PDF Question Answering is an AI-powered application that allows users to extract answers from PDF files by asking questions. It leverages advanced natural language processing techniques and powerful libraries to provide quick and accurate responses.
- Upload PDF files: Users can easily upload their PDF files using the user-friendly interface.
- Extract text: The application extracts the text content from the uploaded PDF files using PyPDF2 library.
- Text processing and embeddings: The text is processed and split into chunks using langchain's CharacterTextSplitter, and semantic embeddings are generated using OpenAIEmbeddings.
- Building the knowledge base: The text chunks and embeddings are stored in FAISS, enabling efficient similarity search.
- User interaction and question answering: Users can input their questions, and the application utilizes the question answering chain and knowledge base to provide answers.
- Session history and clearing: The application keeps track of user queries and their answers, and the session history can be cleared with the "Clear" button.
- Clone the repository:
git clone https://github.com/flexil/pdf-question-answering.git
- Install the required dependencies:
pip install -r requirements.txt
- Set up the environment variables:
Create a .env
file in the project root directory and add the necessary environment variables. Refer to the .env.example
file for the required variables.
- Run the application:
streamlit run main.py
- Upload your PDF file using the provided interface.

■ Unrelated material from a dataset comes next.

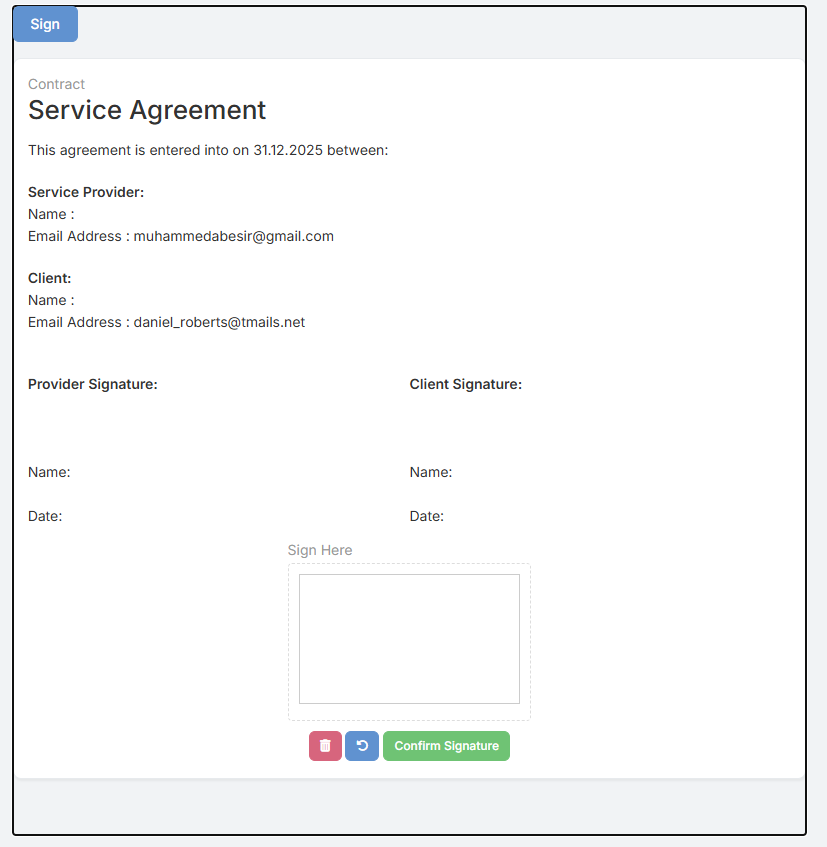The width and height of the screenshot is (827, 847).
Task: Clear the signature with the trash icon
Action: pos(325,746)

- Ask a question about the PDF content in the text input field.
- The application will display the answer based on the uploaded PDF file.
- The session history will be shown below the search bar, and you can clear it by clicking the "Clear" button.
Link to test the app: https://flexil-pdf-question-answering-app-dgc0cy.streamlit.app/
Contributions are welcome! If you encounter any issues or have suggestions for improvements, please create an issue or submit a pull request.
This project is licensed under the MIT License.